PI Original Progress Illinois Tuesday February 17th, 2009, 5:34pm

IL-5: Trib Endorses Quigley (UPDATED)

First the Sun-Times, now the Tribune: Democratic voters will have no trouble finding a reliable Democrat—there are several who fit comfortably in the party. We believe they will find one who believes in the party’s principles and has an outstanding ...

First the Sun-Times, now the Tribune:

Democratic voters will have no trouble finding a reliable Democrat—there are several who fit comfortably in the party.

We believe they will find one who believes in the party’s principles and has an outstanding record of independent, reform-minded performance in office. That is Cook County Commissioner Mike Quigley, who is endorsed today in the Democratic primary.

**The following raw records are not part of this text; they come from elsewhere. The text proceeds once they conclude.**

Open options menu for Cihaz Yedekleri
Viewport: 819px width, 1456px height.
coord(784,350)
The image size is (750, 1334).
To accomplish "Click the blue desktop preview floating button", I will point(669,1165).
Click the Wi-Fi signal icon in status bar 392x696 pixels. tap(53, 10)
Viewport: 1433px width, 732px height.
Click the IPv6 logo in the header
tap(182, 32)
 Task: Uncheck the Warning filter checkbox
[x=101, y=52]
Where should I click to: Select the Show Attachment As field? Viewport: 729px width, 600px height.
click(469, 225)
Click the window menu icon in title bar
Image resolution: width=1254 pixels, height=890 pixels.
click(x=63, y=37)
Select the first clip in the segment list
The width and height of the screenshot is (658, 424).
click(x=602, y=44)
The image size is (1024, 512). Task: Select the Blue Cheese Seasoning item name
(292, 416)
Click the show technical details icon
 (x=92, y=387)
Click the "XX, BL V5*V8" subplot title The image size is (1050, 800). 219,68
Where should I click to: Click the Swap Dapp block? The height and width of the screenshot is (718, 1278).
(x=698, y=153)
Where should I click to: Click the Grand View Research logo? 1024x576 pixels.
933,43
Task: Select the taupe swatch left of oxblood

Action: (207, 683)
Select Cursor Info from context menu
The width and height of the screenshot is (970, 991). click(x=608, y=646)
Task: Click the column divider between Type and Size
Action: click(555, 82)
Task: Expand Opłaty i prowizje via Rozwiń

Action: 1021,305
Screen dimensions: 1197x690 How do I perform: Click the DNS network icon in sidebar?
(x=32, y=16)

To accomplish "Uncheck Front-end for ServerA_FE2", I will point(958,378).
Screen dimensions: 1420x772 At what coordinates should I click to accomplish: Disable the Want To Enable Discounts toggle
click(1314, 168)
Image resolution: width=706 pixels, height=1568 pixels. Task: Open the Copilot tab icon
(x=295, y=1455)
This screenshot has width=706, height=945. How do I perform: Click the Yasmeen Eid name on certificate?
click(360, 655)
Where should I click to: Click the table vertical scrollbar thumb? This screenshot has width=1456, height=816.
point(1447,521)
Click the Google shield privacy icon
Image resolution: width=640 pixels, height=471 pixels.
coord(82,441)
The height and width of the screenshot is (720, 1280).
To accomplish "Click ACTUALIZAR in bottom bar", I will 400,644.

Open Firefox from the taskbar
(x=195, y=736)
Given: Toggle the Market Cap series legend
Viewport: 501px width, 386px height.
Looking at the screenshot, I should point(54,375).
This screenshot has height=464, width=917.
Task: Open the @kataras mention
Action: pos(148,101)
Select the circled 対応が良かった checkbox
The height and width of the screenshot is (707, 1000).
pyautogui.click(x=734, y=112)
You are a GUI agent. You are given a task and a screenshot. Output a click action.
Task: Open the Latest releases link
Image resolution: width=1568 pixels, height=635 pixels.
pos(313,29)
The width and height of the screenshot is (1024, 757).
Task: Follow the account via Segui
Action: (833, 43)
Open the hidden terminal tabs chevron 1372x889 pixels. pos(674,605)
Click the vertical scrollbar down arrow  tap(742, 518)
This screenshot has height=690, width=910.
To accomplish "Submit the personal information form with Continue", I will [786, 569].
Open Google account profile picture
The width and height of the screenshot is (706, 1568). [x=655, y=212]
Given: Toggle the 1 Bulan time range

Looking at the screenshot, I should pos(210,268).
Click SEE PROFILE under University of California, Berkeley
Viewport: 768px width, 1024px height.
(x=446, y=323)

Quigley has been a forceful, persistent critic of Cook County Board President Todd Stroger. Even better, Quigley has done exhaustive work on how county government could provide better health care and other services to people in far more efficient and cost-effective ways.

The Trib goes on to criticize John Fritchey for "deflect[ing] the hard questioning" of Roland Burris during the January 8 House impeachment hearing:

We like a number of candidates in this race, including Chicago Ald. Patrick O’Connor and state Rep. Sara Feigenholtz. Public interest lawyer Tom Geoghegan and University of Chicago lecturer Charles Wheelan are raising the level of debate here.

Another candidate, state Rep. John Fritchey talks about reform, but voters really ought to take a look at how Fritchey deflected the hard questioning of Sen. Roland Burris during testimony at the now-infamous House impeachment committee hearing. Rep. Fritchey, whose interests were you serving there? Not the public’s.

Ouch.

UPDATE (2/18): The Sun-Times has Fritchey's response:

Fritchey said Tuesday night he was only being "lawyerly" when he objected to Durkin asking Burris about a hypothetical situation.

"In hindsight, my only mistake was perhaps I should have been more political and less like a former prosecutor," said Fritchey Tuesday night. [...]

Fritchey insisted Tuesday night he was not trying to protect Blagojevich or Burris at that hearing -- he was just, as a former assistant attorney general, trying to safeguard the process.